TASK TO COMPLETE:
Could you write out the lines below exactly, beginning with the first and finishing with the one that contains "You are a computer-use agent. 878x601 pixels."?

··· SUPPLIED MATERIAL

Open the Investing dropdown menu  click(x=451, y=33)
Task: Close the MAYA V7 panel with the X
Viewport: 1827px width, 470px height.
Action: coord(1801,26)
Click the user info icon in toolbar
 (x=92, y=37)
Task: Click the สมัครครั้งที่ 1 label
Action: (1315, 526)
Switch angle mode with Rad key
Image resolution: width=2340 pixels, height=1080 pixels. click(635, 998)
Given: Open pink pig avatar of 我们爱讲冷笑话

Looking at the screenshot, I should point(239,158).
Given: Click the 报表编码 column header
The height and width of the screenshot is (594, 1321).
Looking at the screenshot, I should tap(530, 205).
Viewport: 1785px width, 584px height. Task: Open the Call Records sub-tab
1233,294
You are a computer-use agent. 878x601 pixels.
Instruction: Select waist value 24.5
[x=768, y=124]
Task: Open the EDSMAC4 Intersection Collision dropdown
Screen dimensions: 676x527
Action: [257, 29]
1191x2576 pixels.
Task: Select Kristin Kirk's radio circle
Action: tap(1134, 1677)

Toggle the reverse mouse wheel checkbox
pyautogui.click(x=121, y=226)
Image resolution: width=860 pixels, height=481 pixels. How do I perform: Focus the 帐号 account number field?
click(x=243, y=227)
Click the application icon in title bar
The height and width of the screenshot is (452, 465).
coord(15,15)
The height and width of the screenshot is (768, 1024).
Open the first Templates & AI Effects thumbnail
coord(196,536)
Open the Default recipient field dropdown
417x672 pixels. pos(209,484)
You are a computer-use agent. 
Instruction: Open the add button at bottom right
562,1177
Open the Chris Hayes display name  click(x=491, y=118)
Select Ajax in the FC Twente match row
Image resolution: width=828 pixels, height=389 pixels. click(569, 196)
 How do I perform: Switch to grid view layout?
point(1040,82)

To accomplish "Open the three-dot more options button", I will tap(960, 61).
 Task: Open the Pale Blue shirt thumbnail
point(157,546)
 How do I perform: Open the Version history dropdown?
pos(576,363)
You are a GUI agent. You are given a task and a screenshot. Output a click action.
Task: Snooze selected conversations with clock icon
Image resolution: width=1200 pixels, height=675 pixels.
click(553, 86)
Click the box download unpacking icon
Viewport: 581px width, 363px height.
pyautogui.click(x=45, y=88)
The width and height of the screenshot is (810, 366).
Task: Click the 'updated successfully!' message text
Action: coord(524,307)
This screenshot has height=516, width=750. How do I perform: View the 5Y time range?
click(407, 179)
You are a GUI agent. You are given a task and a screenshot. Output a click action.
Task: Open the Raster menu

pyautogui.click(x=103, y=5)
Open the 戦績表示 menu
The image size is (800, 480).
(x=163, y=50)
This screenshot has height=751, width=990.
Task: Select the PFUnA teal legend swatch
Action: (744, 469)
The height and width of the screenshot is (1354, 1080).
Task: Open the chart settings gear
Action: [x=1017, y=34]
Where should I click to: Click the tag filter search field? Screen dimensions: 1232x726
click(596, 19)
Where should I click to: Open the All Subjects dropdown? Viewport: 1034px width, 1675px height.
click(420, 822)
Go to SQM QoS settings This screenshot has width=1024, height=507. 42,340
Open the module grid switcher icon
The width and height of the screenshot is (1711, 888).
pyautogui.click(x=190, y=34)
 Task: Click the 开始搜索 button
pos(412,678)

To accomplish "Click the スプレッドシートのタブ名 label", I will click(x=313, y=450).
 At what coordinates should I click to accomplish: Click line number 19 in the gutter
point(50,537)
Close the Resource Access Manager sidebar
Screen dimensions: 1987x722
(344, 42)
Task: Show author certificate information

······

ANSWER:
Open the Investing dropdown menu  click(x=451, y=33)
Task: Close the MAYA V7 panel with the X
Viewport: 1827px width, 470px height.
Action: coord(1801,26)
Click the user info icon in toolbar
 (x=92, y=37)
Task: Click the สมัครครั้งที่ 1 label
Action: (1315, 526)
Switch angle mode with Rad key
Image resolution: width=2340 pixels, height=1080 pixels. click(635, 998)
Given: Open pink pig avatar of 我们爱讲冷笑话

Looking at the screenshot, I should point(239,158).
Given: Click the 报表编码 column header
The height and width of the screenshot is (594, 1321).
Looking at the screenshot, I should tap(530, 205).
Viewport: 1785px width, 584px height. Task: Open the Call Records sub-tab
1233,294
You are a computer-use agent. 878x601 pixels.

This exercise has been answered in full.